03.31.08

SOA Revisionism

Posted in Application Development, Enterprise Applications, Enterprise Integration, SOA & Web Services at 4:53 pm by Tony Baer

Dana Gardner today gave what seemed to us as a SOA valedictory, in a post with the rambling but apt title, “We know SOA depends on cultural shifts, but — like the weather — we still don’t do much about it.” He provided an interesting coda to an online dialog that involved a bunch of us over why SOA adoption at an enterprise architectural level has either grown, sputtered, or has taken a detour for recession. Gardner summarizes the litany that has to some, sounded more like a broken record. “The acknowledgment that SOA requires top-down, bottom-up, organizational and behavioral, ie “cultural,” change to proceed to its potential is well documented and debated. We have come back to this topic again and again,” he wrote.

Here’s the factoid: a Forrester Research study as reported by TechTarget’s Rich Seeley showed that SOA as an enterprise-level architectural initiative grew to 26% in 2007, up 4% from a year earlier.
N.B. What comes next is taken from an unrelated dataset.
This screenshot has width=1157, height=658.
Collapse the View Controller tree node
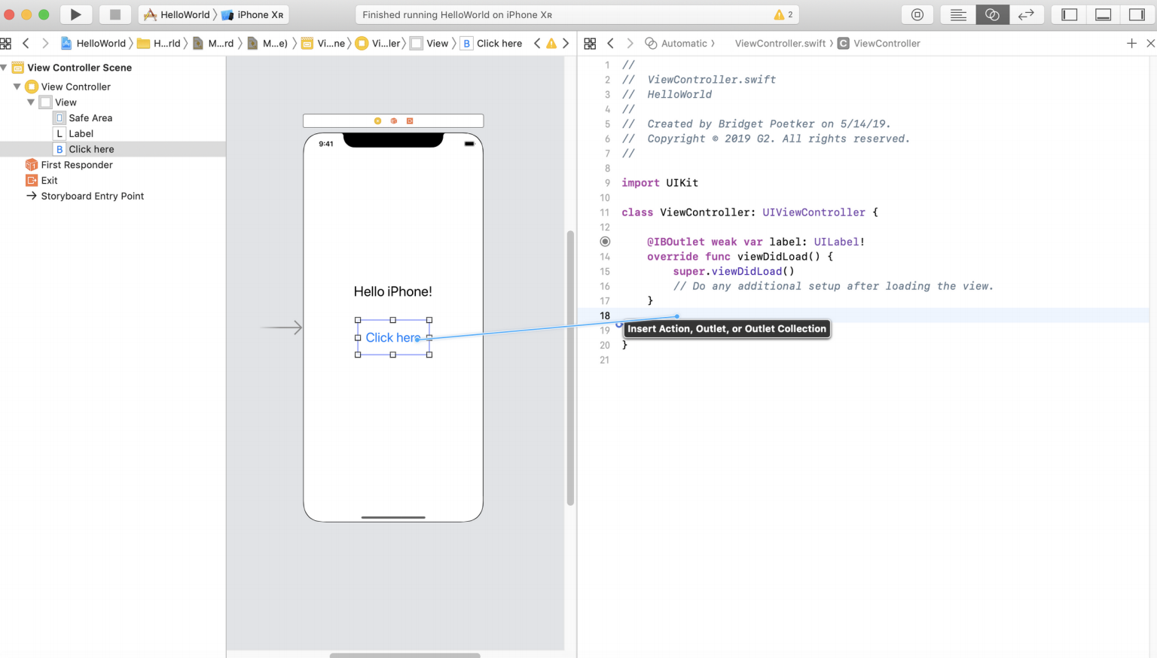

You can interpret that in one of two ways:
1. Enterprise SOA adoption continues making impressive gains.
2. After 5 or 6 years, enterprise SOA adoption is still an exception to the rule.

Here’s a related tidbit of trivia: our first mention of SOA goes back five years, while our first mention of web services dates way back to 2001. So it would be understandable to ask, what’s taken SOA so long?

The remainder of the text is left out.